Quotations About / On:
Whenever, therefore, people are deceived and form opinions wide of the truth, it is clear that the error has slid into their minds through the medium of certain resemblances to that truth.
(Socrates (469-399 B.C.), Greek philosopher. Quoted in Plato, Phaedrus, sct. 262.)
Photography is truth. The cinema is truth twenty-four times per second.
(Jean-Luc Godard (b. 1930), French filmmaker, author. Le Petit Soldat (film) (direction and screenplay, 1960).)
When one is frightened of the truth ... then it is never the whole truth that one has an inkling of.
(Ludwig Wittgenstein (1889-1951), Austrian philosopher. Notebooks 1914-1916.)
Truth is stranger than fiction, but it is because Fiction is obliged to stick to possibilities; Truth isn't.
(Mark Twain [Samuel Langhorne Clemens] (1835-1910), U.S. author. "Pudd'nhead Wilson's New Calendar," ch. 15, Following the Equator (1897).)
Truth exists. The sole purpose of this proposition is to assert the existence of truth against imbeciles and sceptics.
(Edward Herbert Of Cherbury, Lord (1583-1648), British diplomat, philosopher. De Veritate, p. 83, trans. by Meyrick H. Carré, J.W. Arrowsmith, Bristol (1937).
Herbert's rejection of skepticism.)
Truth, naked, unblushing truth, the first virtue of all serious history, must be the sole recommendation of this personal narrative.
(Edward Gibbon (1737-1794), British historian. repr. As Autobiography (1971). Memoirs of my Life, introduction (1796).)
Eclecticism. Every truth is so true that any truth must be false.

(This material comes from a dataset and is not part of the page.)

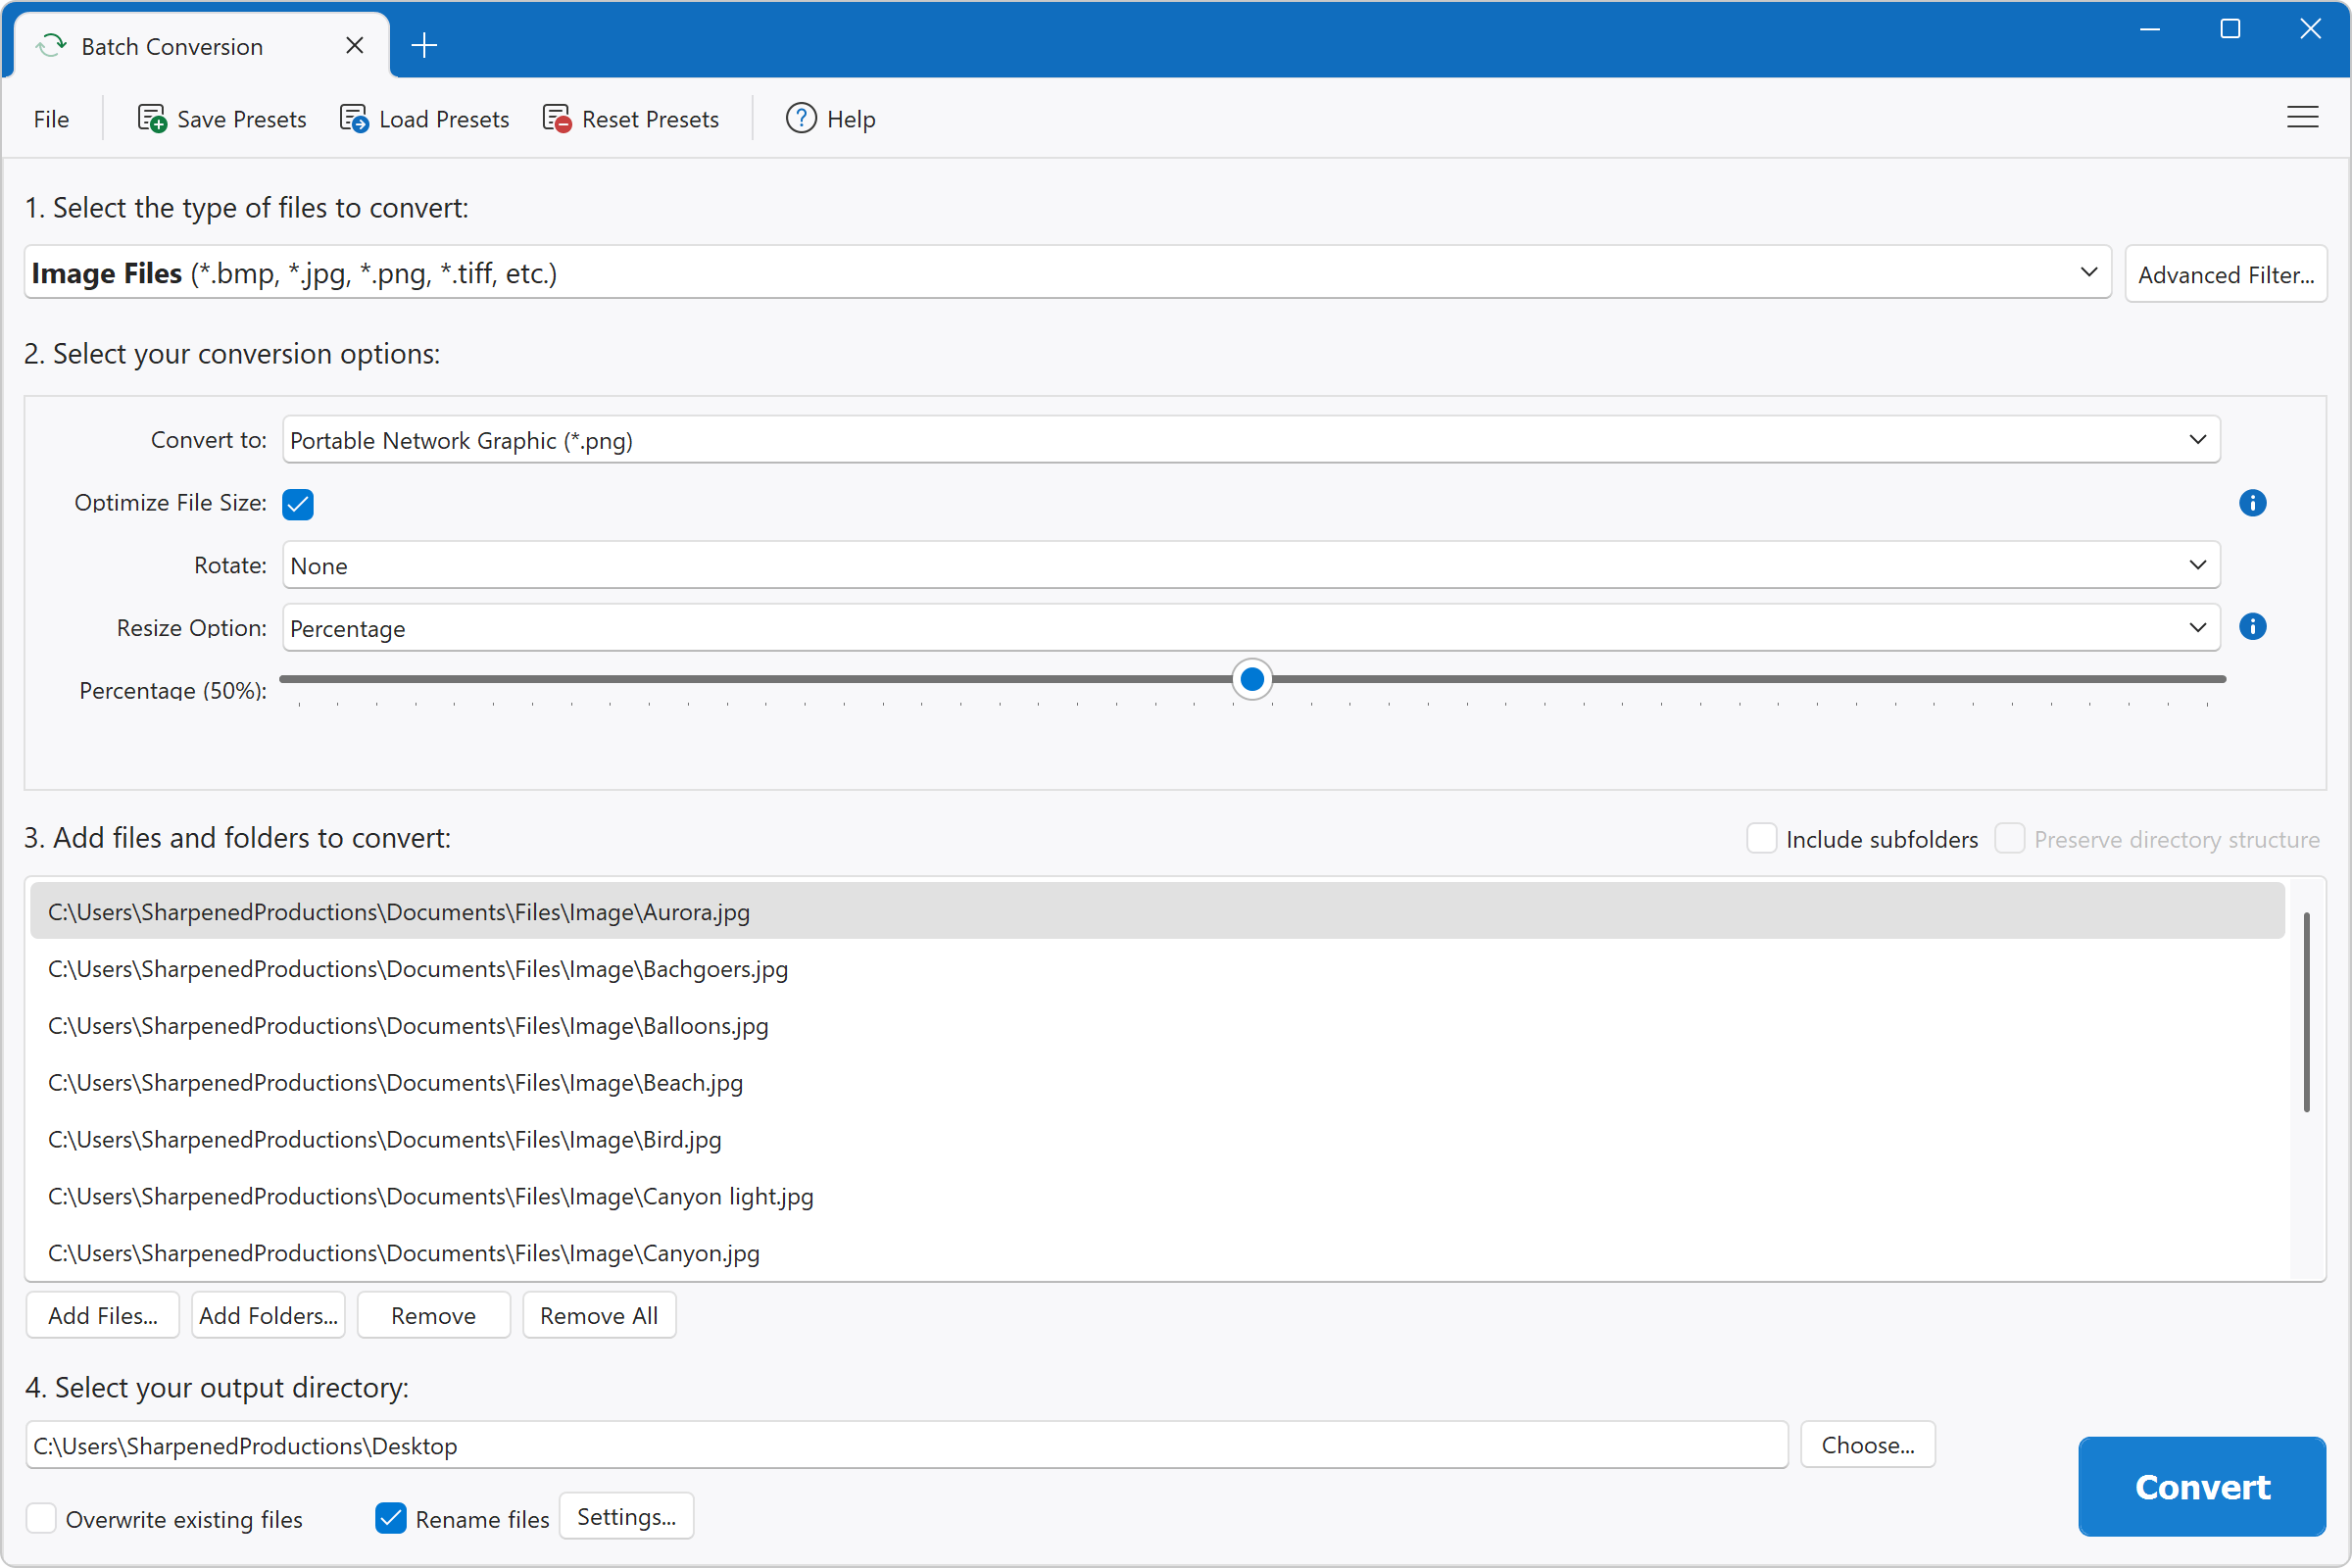Click the Save Presets icon

(151, 118)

(F.H. (Francis Herbert) Bradley (1846-1924), British philosopher. Aphorisms, no. 6 (1930).)
I don't want to listen; your words sound like the truth but the truth is probably a sin.
(Jacques Roumain (1907-1945), Haitian author, ethnologist, political activist. Repr. Éditions Messidor (1992). Délira in Masters of the Dew, p. 36, Les Éditeurs Français Réunis (1946).)
Truth engenders hatred of truth. As soon as it appears, it is the enemy.
(Tertullian (c. 150-230), Roman church father. Apologeticus, VI.3.)
Few serve truth in truth because only few have the pure will to be just, and of those again very few have the strength to be just.
(Friedrich Nietzsche (1844-1900), German philosopher, classical scholar, and critic of culture. Friedrich Nietzsche, Sämtliche Werke: Kritische Studienausgabe, vol. 1, p. 287, eds. Giorgio Colli and Mazzino Montinari, Berlin, de Gruyter (1980); On the Advantage and Disadvantage of History for Life, p. 33, trans. by Peter Preuss, Indianapolis, Hackett Publishing Company (1980). On the Uses and Disadvantages of History for Life, section 6 (1874).
Published as the second essay in Nietzsche's Untimely Meditations (1873-1876).)